The Concepts About Print (CAP) assessment developed by Clay (2014), allowed

me to identify the case study student’s understanding of text and the written language.

Children need to know the direction of print, and be able to identify a letter versus a

word. Understanding these key facets of the written language are an important pre-cursor

to reading. The CAP assessment helps a teacher to identify what knowledge a student

already possesses and what needs to be learned (Clay, 2014).

The Oral Running Record is another indictor of a child’s reading skills. A

Running Record can “provide evidence of how well children are directing their

knowledge of letters, sounds and words to understanding the messages in the text” (Clay,

2000, p.3). The Running Record conducted with the case-study student found that she

was an early emergent reader that still relied heavily on pictures to gain meaning.

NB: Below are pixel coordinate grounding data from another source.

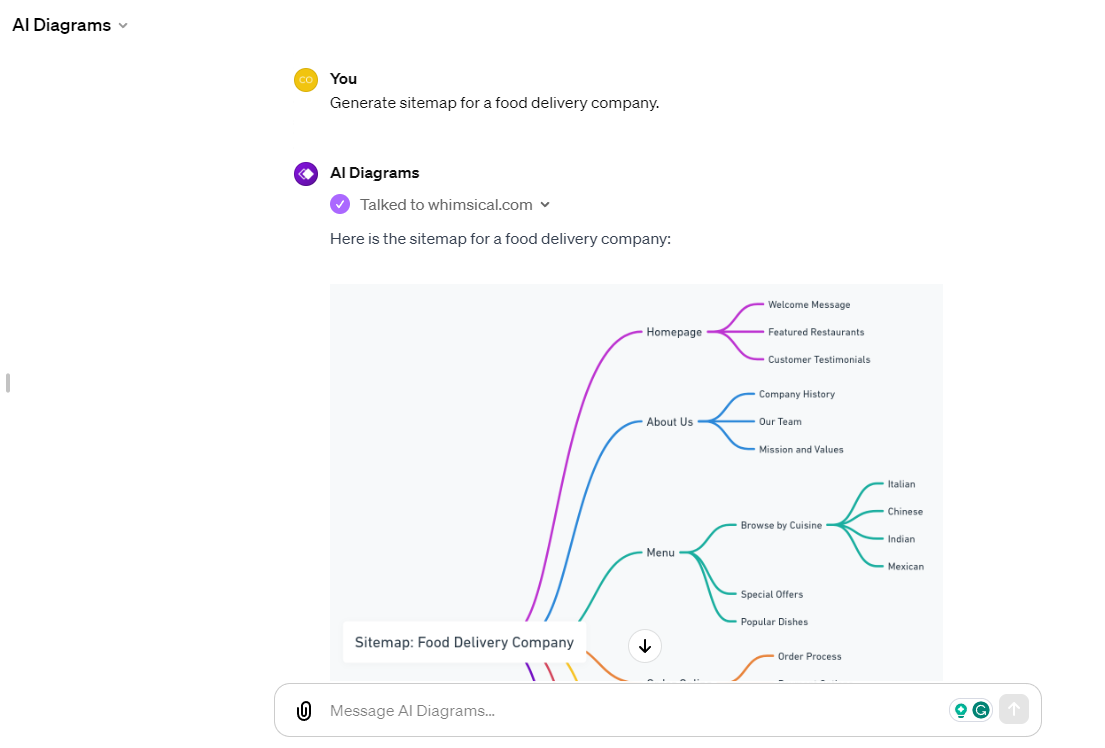Open the AI Diagrams title dropdown

pos(123,25)
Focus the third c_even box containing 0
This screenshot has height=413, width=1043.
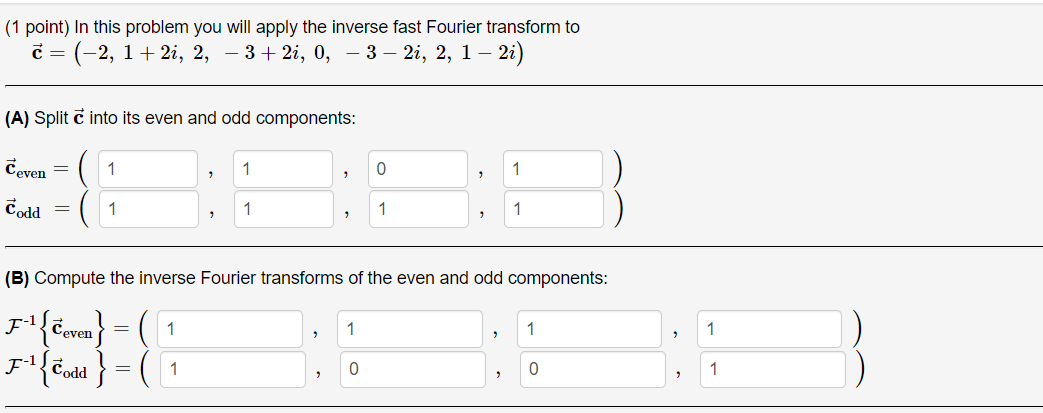tap(418, 169)
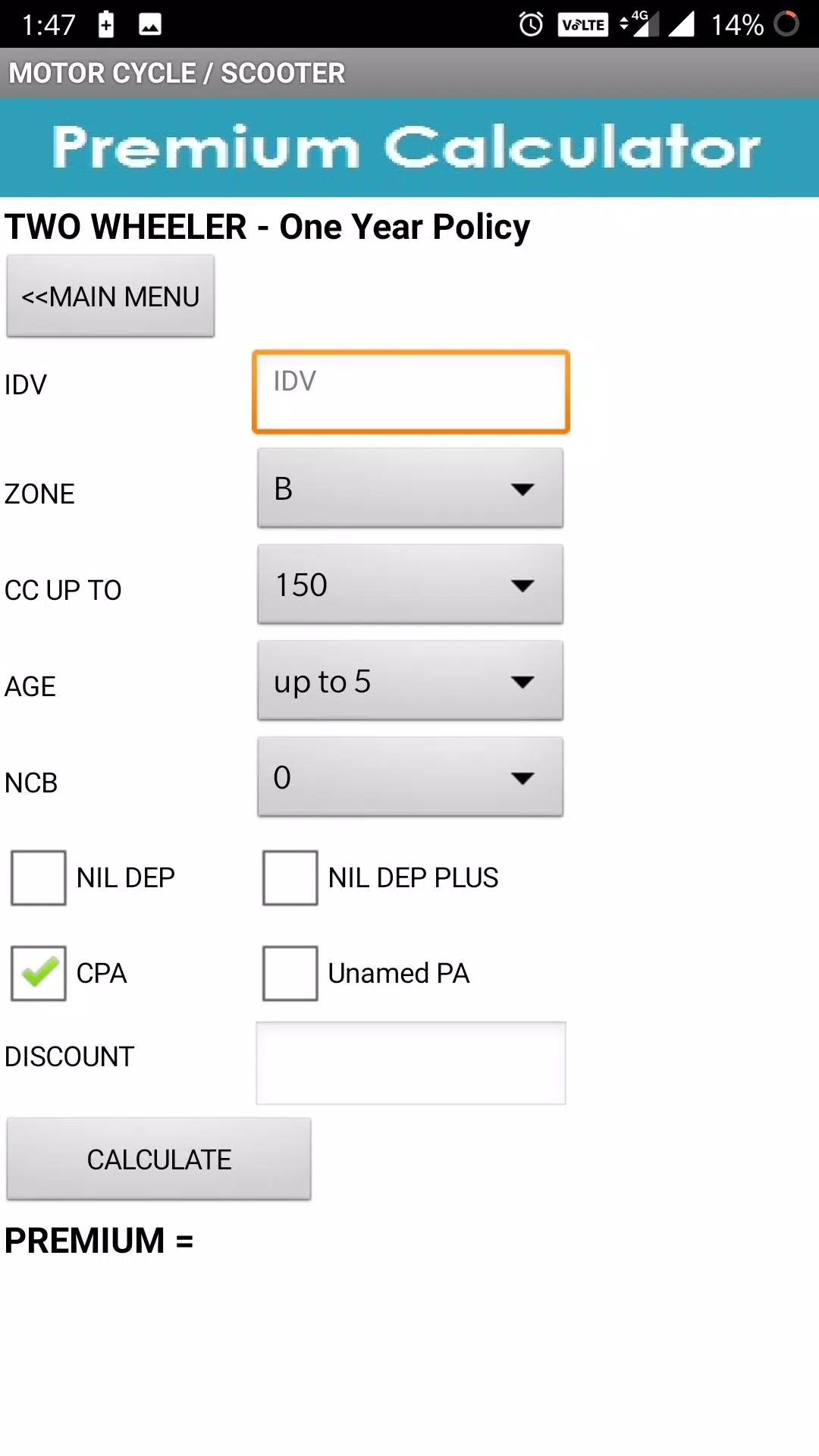Check the NIL DEP PLUS option
The height and width of the screenshot is (1456, 819).
(x=290, y=878)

“Writing”, Teale (1988) says, “is perhaps the most visible indicator of young

children’s letter-sound knowledge” (p.181). The analysis of the case-study student’s

emergent writing sample indicated that the student had not yet met the writing objectives,

however she was able to make some letter-sound correspondences, spell sight words

correctly and demonstrated knowledge of writing conventions through her word spacing

and capitalization. Combining the evaluation of a writing sample with observational data

of a student reading and writing creates a more accurate and layered portrayal of a

student’s literacy abilities (Teale, 1988).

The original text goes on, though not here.